--- Texte fourni ---
Les chanteurs de blues parlent toujours de partir, vagabonder, rompre les amarres. Même si c'est un voyage contraint, le premier voyage de Noé sur le Mississippi est déjà une aventure, « le début de la liberté » comme l’écrit Sophie Kœchlin, car, grâce à la fraternité des membres de l’équipage, il devient peu à peu autonome et apprend à chanter avec eux des chants de liberté,
Le blues est un chant de rebelle qui s'échappe de la réalité. On n'a pas prise sur le chanteur de blues et j'aime à cultiver cet esprit rebelle chez les enfants.
Par exemple au moment où l’enfant prend conscience de sa condition d’esclave et que, pour le consoler, sa mère lui raconte son pays d'origine, j'ai associé ce passage du texte avec le superbe Eagle bird de Jessie Mae Hemphill, Ce chant, cette voix de femme forte, l’évocation des grands espaces et de cet oiseau noble et puissant, c'est l'Afrique qui appelle l'enfant.On n'est pas dans la plainte, mais dans l'affirmation d'une identité. Je voulais faire le lien entre ces musiques de liberté et l'émancipation du peuple noir. J'aurais souhaité prendre plus d'enregistrements anciens mais la qualité sonore de certains laissait à désirer.
--- Relevé des données ---
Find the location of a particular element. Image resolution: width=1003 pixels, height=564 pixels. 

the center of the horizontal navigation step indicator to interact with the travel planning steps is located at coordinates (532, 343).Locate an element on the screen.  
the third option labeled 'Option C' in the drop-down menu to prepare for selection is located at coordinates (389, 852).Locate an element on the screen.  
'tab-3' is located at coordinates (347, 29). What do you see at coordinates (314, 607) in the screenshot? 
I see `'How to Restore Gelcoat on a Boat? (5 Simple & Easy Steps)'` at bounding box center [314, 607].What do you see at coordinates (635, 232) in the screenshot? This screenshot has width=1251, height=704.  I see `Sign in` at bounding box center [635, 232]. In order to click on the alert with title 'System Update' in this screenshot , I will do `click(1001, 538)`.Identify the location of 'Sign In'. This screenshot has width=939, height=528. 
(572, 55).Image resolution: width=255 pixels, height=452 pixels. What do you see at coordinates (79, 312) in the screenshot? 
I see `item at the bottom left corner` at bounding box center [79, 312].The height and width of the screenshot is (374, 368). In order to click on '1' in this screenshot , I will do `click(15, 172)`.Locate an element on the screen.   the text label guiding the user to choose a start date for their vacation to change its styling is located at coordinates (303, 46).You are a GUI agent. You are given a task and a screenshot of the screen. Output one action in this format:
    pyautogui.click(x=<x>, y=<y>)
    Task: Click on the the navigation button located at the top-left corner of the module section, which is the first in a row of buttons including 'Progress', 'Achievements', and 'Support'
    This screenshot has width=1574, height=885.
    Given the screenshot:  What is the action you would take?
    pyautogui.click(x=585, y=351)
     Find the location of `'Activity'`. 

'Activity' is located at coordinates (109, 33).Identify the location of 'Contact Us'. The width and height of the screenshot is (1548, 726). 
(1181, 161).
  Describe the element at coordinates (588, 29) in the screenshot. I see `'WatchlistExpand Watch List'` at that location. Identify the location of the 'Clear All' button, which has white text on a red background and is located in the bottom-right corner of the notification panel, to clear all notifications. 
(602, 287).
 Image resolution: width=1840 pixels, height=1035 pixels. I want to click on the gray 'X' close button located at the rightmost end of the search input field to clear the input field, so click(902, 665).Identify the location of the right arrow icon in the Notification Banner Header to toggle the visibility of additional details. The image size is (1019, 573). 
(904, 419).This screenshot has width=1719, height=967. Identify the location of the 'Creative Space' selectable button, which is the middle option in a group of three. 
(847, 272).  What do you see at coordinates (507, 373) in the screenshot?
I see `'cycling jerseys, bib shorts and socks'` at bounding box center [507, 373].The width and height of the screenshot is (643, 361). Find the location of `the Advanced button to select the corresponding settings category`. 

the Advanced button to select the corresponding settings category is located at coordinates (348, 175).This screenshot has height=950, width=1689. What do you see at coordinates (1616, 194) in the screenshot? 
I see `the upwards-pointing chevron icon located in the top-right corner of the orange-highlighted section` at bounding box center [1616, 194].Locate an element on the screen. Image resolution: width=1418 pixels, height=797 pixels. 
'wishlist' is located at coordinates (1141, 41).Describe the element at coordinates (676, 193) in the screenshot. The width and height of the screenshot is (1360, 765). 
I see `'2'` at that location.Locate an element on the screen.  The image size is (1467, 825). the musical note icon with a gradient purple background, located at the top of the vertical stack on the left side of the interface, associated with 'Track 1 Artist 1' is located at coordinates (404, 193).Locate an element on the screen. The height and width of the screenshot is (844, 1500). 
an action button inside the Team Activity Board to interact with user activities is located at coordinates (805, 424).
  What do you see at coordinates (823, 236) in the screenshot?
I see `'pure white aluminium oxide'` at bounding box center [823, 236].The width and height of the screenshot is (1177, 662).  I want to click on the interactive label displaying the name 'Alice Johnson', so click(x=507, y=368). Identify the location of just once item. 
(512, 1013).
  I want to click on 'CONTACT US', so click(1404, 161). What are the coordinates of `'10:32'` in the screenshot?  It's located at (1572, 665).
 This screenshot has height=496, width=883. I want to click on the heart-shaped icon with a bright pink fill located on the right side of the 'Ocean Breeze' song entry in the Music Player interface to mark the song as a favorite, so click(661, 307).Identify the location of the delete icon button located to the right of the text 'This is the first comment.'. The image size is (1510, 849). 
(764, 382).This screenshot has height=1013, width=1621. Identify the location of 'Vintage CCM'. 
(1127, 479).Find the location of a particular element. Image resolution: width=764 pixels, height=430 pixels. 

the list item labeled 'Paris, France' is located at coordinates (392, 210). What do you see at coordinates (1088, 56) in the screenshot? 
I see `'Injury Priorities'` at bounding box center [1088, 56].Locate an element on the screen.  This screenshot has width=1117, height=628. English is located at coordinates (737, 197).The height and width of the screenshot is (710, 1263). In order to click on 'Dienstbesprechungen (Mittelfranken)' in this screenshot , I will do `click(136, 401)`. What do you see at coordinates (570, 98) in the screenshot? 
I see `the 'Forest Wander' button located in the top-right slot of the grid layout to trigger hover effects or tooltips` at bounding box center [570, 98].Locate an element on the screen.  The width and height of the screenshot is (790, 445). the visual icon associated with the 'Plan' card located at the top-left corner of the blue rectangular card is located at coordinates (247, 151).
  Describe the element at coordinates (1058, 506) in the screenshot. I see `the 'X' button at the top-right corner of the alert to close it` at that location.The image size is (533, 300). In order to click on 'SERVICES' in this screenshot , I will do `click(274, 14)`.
---
- Série d'exercices -
1. Répondez aux questions suivantes sur le texte sur le blues.
(a) Sur quel fleuve Noé fait-il son premier voyage ?
(b) Quel chant de Jessie Mae Hemphill est associé au passage où la mère raconte son pays d'origine ?
(c) Pourquoi n'y a-t-il pas davantage d'enregistrements anciens ?
2. Résumez le texte sur le blues en deux phrases.
3. Prolongez le texte sur le blues à la suite de sa dernière phrase.

- Réponses détaillées -
1.
(a) Sur le Mississippi.
(b) Eagle bird.
(c) Parce que la qualité sonore de certains laissait à désirer.

2. Le blues, chant de rebelle qui parle toujours de partir, accompagne le premier voyage de Noé sur le Mississippi, où l'enfant devient peu à peu autonome grâce à la fraternité de l'équipage et apprend avec lui des chants de liberté. Le passage où sa mère lui raconte son pays d'origine est associé à Eagle bird de Jessie Mae Hemphill afin de faire le lien entre ces musiques de liberté et l'émancipation du peuple noir.

3.
Je voulais aussi donner aux enfants le goût d'écouter du blues. C'est pour ça, qu'à la fin, il y a une demi-heure de musique pure, après l’histoire, pas plus - pour ne pas les lasser. Je n’ai pas voulu non plus mettre des titres trop violents. On a privilégié des morceaux assez tranquilles qui évoquent le voyage, le départ, l'horizon…
Comment avez-vous choisi les extraits ?
J'ai fait appel à Stéphane Kœchlin, le frère de Sophie Kœchlin qui écrit régulièrement sur le blues (son dernier titre, Blues Vinyl, vient de paraître et il a aussi publié en 2012 Le vent pleure, Marie où il raconte l'histoire de sa famille et l’aventure de Rock and Folk). Je voulais enrober cette histoire dans un univers musical qui rendrait encore plus sensible la nostalgie et l'espoir qu'elle porte. Après plusieurs listes, on a fait une sélection dans le label Black and blue parce qu'ils ont des enregistrements authentiques Et c'est un label français indépendant. (je suis moi-même un éditeur indépendant).
Un mot de conclusion ? Des projets ?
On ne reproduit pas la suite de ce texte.